Memory problem using dada2 in amazon web services AMI

ese · May 8, 2020, 2:03pm

I am trying to use qiime as installed in aws (version qiime2-2019.10, I also tried version 2020, and gives the same error). When I try to run the dada2 I always get a message saying that it cannot allocate memory, even using just a few samples for testing (6 samples 200000 16S rRNA seqs). I used the same command in a Mac, and it was no problem. Does this mean that the dada2 cannot be used with qiime2 in AWS? Also deblur gives another error (‘Cannot index database file %s’ % db), so denoising seems not possible to run using the community AMI in AWS. Command and verbose message:

qiime dada2  denoise-paired --i-demultiplexed-seqs /home/qiime2/seqs.qza --p-trim-left-f 0 --p-trim-left-r 0 --p-trunc-len-f 240 --p-trunc-len-r 220 --p-max-ee-f 2 --p-max-ee-r 2 --p-trunc-q 2 --p-chimera-method consensus --p-min-fold-parent-over-abundance 1 --p-n-threads 0 --p-n-reads-learn 10000000 --p-hashed-feature-ids --o-table /home/qiime2/data/red_table.qza --o-representative-sequences /home/qiime2/repseqs.qza --o-denoising-stats /home/qiime2/denoisestats.qza --verbose
Running external command line application(s). This may print messages to stdout and/or stderr.
The command(s) being run are below. These commands cannot be manually re-run as they will depend on temporary files that no longer exist.
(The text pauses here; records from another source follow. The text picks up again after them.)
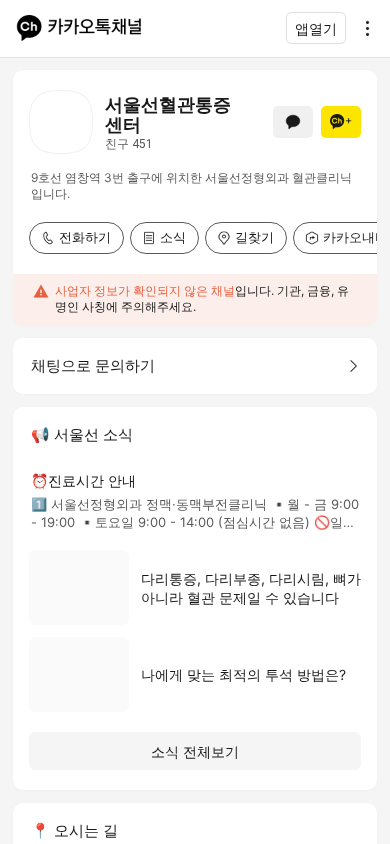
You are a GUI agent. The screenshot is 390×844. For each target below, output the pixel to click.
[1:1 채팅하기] (293, 122)
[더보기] (362, 28)
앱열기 (316, 28)
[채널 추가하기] (341, 122)
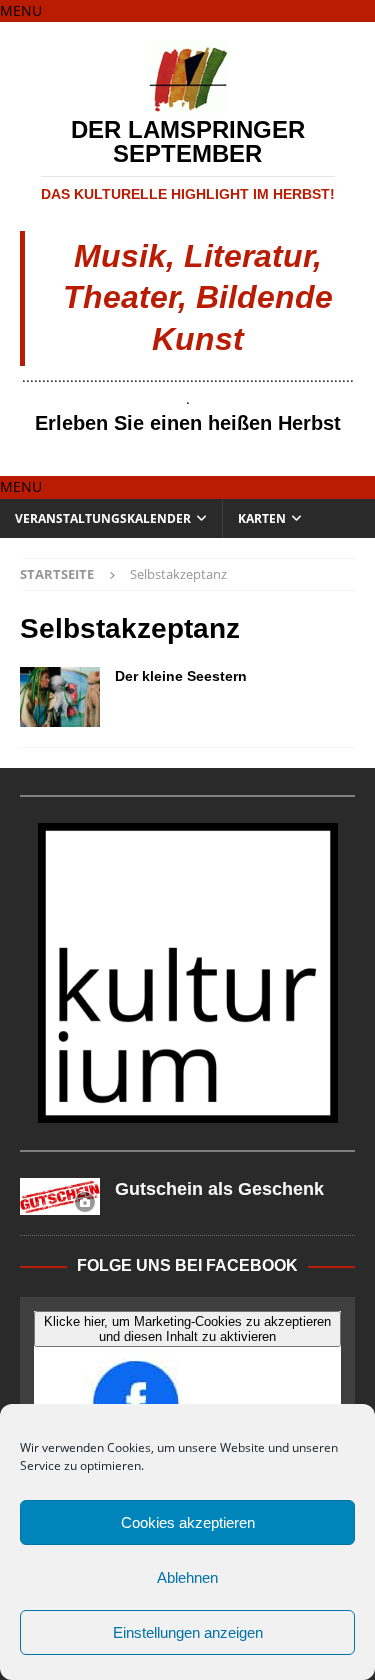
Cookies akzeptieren (188, 1522)
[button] (21, 10)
Command: run_dada_paired.R /tmp/tmpq0_zr8zd/forward /tmp/tmpq0_zr8zd/reverse /tmp/tmpq0_zr8zd/output.tsv.biom /tmp/tmpq0_zr8zd/track.tsv /tmp/tmpq0_zr8zd/filt_f /tmp/tmpq0_zr8zd/filt_r 240 220 0 0 2.0 2.0 2 consensus 1.0 0 10000000

R version 3.5.1 (2018-07-02) 
Loading required package: Rcpp
DADA2: 1.10.0 / Rcpp: 1.0.2 / RcppParallel: 4.4.4 
1) Filtering Error: cannot allocate vector of size 95.4 Mb
Execution halted
Warning message:
system call failed: Cannot allocate memory 
Traceback (most recent call last):
  File "/home/qiime2/miniconda/envs/qiime2-2019.10/lib/python3.6/site-packages/q2_dada2/_denoise.py", line 257, in denoise_paired
    run_commands([cmd])
  File "/home/qiime2/miniconda/envs/qiime2-2019.10/lib/python3.6/site-packages/q2_dada2/_denoise.py", line 36, in run_commands
    subprocess.run(cmd, check=True)
  File "/home/qiime2/miniconda/envs/qiime2-2019.10/lib/python3.6/subprocess.py", line 418, in run
    output=stdout, stderr=stderr)
subprocess.CalledProcessError: Command '['run_dada_paired.R', '/tmp/tmpq0_zr8zd/forward', '/tmp/tmpq0_zr8zd/reverse', '/tmp/tmpq0_zr8zd/output.tsv.biom', '/tmp/tmpq0_zr8zd/track.tsv', '/tmp/tmpq0_zr8zd/filt_f', '/tmp/tmpq0_zr8zd/filt_r', '240', '220', '0', '0', '2.0', '2.0', '2', 'consensus', '1.0', '0', '10000000']' returned non-zero exit status 1.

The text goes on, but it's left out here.